• Given passage:
Egypt’s military said in a statement on state television that it had carried out an air strike against Islamic State (IS) targets in Libya at dawn on Monday, a day after the group released a video appearing to show the beheading of 21 Egyptians there.
The attack focused on Islamic State camps, training sites and weapons storage areas across Egypt’s border in Libya, where the militants have thrived amid chaos
“Your armed forces on Monday carried out focused air strikes in Libya against Daesh camps, places of gathering and training, and weapons depots,” the military said in a statement, using the Arabic acronym for IS.
State television showed footage of Egyptian fighter jets it said were taking off to conduct the strikes.
The Islamic State militant group released a video on Sunday purporting to show the beheading of a group of Egyptian Christians who had been kidnapped in Libya. Egypt’s Coptic Church confirmed that the 21 workers were dead. In the video, militants in black marched the captives, dressed in orange jump suits, to a beach the group said was near Tripoli. They were forced down onto their knees, then beheaded.
The video appeared on the Twitter feed of a website that supports Islamic State, which has seized parts of Iraq and Syria and has also beheaded Western hostages. A caption on the five-minute video read: “The people of the cross, followers of the hostile Egyptian church.” Before the killings, one of the militants stood with a knife in his hand and said: “Safety for you crusaders is something you can only wish for.”

• Tasks and exercises:
[1] In the report on Egypt's air strikes, at what time of day were the strikes in Libya carried out?
[2] Using the report on Egypt's air strikes, explain why the military's statement refers to "Daesh camps" when the group is called Islamic State elsewhere.

• Excerpted records:
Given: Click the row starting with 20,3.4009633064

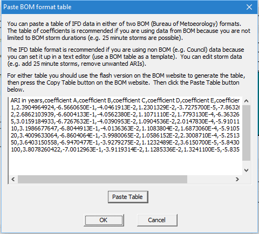Looking at the screenshot, I should 125,135.
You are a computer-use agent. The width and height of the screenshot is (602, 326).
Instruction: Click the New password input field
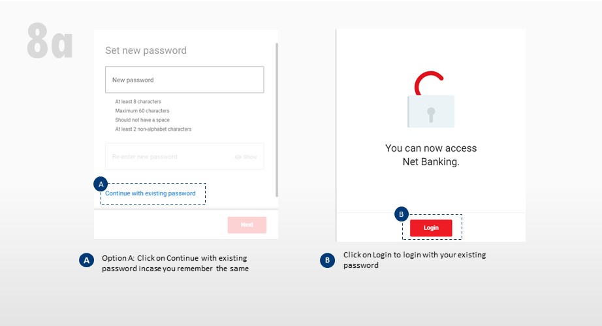[184, 80]
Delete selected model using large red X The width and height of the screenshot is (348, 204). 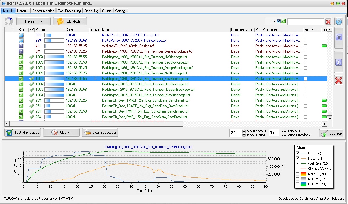tap(339, 81)
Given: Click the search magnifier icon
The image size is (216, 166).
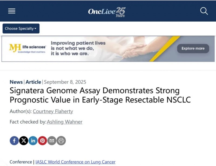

• Responses to the tasks:
[1] At dawn on Monday.

[2] "Daesh" is the Arabic acronym for Islamic State (IS). The military's statement used that acronym, so "Daesh camps" means the Islamic State camps targeted in Libya.